Counsel for appellant contended, ■in substance, in their reply brief that it was the theory of counsel for respondent, and so understood by the trial court, in the trial of the cause, that Corea was a vice principal solely because the handling of the dynamite by him was a nondelegable duty, and that counsel for respondent did not rely upon Corea’s authority of superintendence and control as a ground of his vice principal-ship. It is now insisted that counsel for respondent should not be permitted to change their theory and rely upon the latter ground as well as the former. It is true that the trial court seems to have instructed the jury upon the theory first mentioned, and practically ignored the second. But it is not entirely clear from the record' that respondent has not at all times also relied upon both grounds to show Corea’s vice principalship. This matter might be of some concern here if we were only considering questions of error calling for a new trial. We have noticed that counsel for appellant have expressly waived all such errors and given us to understand that they did not want a new trial. Our concern here is to see whether or not the evidence as a whole warrants the conclusion that Corea was a vice principal. We think we are not called upon to confine respondent’s counsel to any particular theory claimed by appellant’s counsel to have been adopted upon the trial of the cause.
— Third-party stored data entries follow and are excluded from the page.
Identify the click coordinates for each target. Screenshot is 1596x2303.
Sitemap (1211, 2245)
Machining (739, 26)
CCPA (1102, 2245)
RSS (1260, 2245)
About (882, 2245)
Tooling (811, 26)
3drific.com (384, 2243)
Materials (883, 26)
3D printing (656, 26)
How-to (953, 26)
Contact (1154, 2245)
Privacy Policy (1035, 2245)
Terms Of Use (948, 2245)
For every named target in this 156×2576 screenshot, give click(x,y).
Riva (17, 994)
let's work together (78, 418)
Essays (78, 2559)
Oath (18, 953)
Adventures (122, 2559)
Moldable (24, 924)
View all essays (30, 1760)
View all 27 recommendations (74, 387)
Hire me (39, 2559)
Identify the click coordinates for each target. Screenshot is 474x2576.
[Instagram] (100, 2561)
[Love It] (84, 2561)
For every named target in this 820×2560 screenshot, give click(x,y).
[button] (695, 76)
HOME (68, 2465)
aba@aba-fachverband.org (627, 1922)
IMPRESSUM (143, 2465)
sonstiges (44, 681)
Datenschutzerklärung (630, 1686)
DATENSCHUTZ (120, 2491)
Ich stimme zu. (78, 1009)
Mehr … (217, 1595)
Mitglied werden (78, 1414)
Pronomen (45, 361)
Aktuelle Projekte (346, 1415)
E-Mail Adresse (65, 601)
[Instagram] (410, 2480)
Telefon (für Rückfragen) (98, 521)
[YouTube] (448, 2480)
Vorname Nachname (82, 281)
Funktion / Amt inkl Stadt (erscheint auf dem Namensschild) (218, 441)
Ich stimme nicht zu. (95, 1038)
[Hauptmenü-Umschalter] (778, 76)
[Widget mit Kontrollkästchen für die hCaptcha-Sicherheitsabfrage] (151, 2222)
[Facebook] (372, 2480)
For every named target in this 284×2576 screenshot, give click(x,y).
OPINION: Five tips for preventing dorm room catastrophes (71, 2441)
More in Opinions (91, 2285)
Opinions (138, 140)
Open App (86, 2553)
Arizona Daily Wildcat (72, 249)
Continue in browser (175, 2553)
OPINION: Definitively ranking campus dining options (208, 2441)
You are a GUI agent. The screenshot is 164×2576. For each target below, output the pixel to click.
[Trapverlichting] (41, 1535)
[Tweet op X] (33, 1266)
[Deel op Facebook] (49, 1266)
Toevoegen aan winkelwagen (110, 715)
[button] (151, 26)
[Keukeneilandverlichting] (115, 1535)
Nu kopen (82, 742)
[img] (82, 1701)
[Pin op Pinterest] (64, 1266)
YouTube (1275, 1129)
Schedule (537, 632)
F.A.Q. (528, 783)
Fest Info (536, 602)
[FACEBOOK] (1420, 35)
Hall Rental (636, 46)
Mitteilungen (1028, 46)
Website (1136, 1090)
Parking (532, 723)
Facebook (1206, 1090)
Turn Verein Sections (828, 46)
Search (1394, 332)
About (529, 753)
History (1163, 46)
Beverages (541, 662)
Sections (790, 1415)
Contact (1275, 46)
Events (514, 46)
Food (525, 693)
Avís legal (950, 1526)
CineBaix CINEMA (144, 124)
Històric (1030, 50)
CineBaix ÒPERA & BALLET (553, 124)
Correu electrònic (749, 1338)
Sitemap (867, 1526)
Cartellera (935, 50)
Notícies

Since the evidence supports the argument here made in respondent’s behalf, based upon the theory of superintendence and control to show Corea’s vice principalship, we do not feel warranted in ex-*400eluding such theory simply because the trial court may have committed error in its instructions to the jury upon the theory of nondelegable duty, even though the trial court may have thereby indicated that no other theory of Corea’s vice principalship was involved in the case. It is quite immaterial, under these circumstances, how the court instructed the jury. Such instructions might or might not result in a new trial, but would not- determine the question of whether or not the evidence supports the verdict and judgment.
The judgment is affirmed.
Dunbar, C. J., Fullerton, and Gose, JJ., concur.